VM vs. hochverfügbare Infrastruktur

Das Setup: Ein Bollwerk der Redundanz (theoretisch)

Vor etwa einem Jahrzehnt war ich Teil eines Teams, das eine damals hochmoderne VMWare-Infrastruktur für einen unserer Kunden betreute. Das Setup war, auf dem Papier, eine Festung der Verfügbarkeit:

  • Zwei Rechenzentren (RZ): Physisch getrennte Standorte, verbunden durch Dark Fibre.
  • Rechenleistung: Mehrere voll bestückte IBM BladeCenter in beiden RZs.
  • Virtualisierung: Ein großes, über beide Standorte gestrecktes VMware-Cluster, auf dem Hunderte von kritischen Linux-VMs liefen.
  • Storage-Backend: Das Herzstück. Ein leistungsstarkes Fibre-Channel-SAN-System, dessen Controller ebenfalls auf beide RZs verteilt und die Daten synchron gespiegelt waren.
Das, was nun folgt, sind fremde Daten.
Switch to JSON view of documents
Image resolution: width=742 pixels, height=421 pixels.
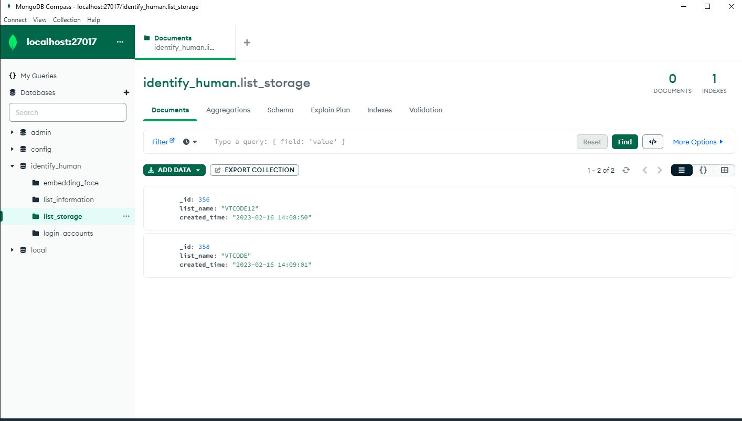[x=703, y=170]
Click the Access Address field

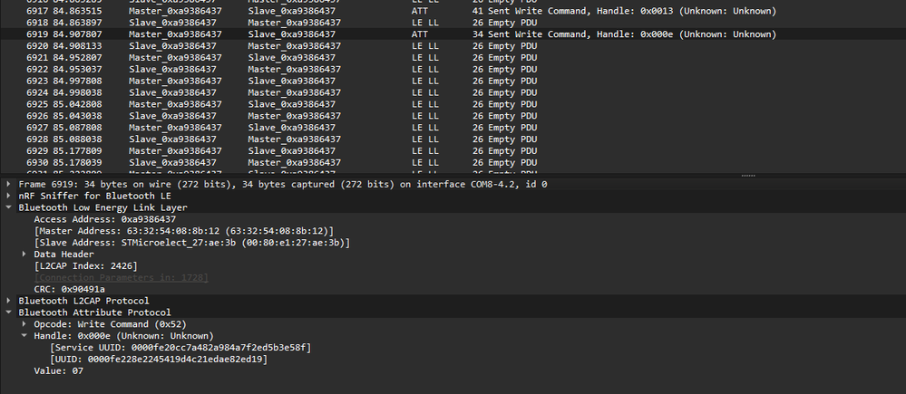coord(104,219)
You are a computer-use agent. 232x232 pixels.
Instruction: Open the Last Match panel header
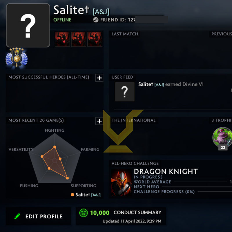(125, 34)
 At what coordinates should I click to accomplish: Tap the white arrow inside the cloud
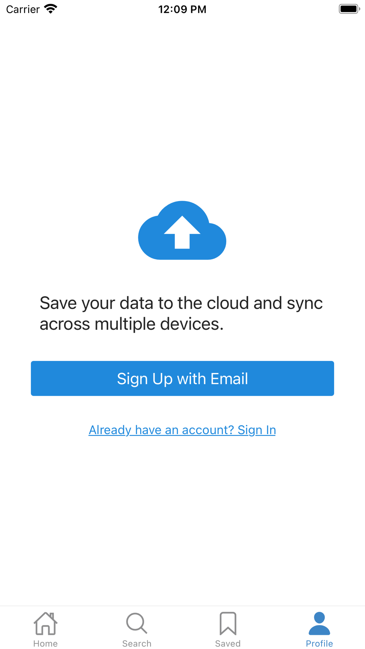point(182,232)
Das erklärte Ziel war glasklar: Absolute Redundanz. Fällt ein Blade-Chassis aus? Kein Problem, vMotion schiebt die VMs woanders hin. Fällt ein komplettes Rechenzentrum durch einen Stromausfall oder eine Naturkatastrophe aus? Kein Problem, das zweite RZ sollte nahtlos übernehmen. Wir fühlten uns sicher. Zu sicher.

Der Auslöser: Der unscheinbare Single Point of Failure

Um zu verstehen, was schiefging, müssen wir über ein Kernkonzept von hochverfügbaren Storage-Clustern sprechen: den Quorum Witness (QW).

Stellen Sie sich einen Storage-Cluster mit zwei Köpfen (Controllern) vor, einen in jedem Rechenzentrum. Wenn die Verbindung zwischen den beiden ausfällt, stehen beide vor einer existenziellen Frage: „Bin ich derjenige, der noch lebt, oder bin ich vom Rest des Netzwerks isoliert?“ Wenn beide Controller zu dem Schluss kämen, sie seien der „Master“, würden sie beide Schreibzugriffe annehmen. Dies würde zu einem katastrophalen Zustand führen, der als „Split-Brain“ bekannt ist – zwei inkonsistente Versionen der Wahrheit, die eine Datenrettung nahezu unmöglich machen.

Hier kommt der Quorum Witness ins Spiel. Er ist ein unabhängiger Schiedsrichter. Bei einem Verbindungsabbruch versucht jeder Controller, den QW zu erreichen. Nur der Controller, der den QW erreichen kann, darf weitermachen. Der andere nimmt an, dass er isoliert ist, und legt den Zugriff auf die Daten (die LUNs) still, um Datenkorruption zu verhindern. Eine simple, aber effektive Logik.

Unsere kritische Schwachstelle? Der Quorum Witness war nicht, wie es Best Practice gewesen wäre, auf einer dedizierten, unabhängigen Hardware (z.B. einem kleinen physischen Server in einem dritten Standort) untergebracht. Er war eine winzige virtuelle Maschine. Provisioniert auf genau dem Storage-Cluster, den er überwachen sollte.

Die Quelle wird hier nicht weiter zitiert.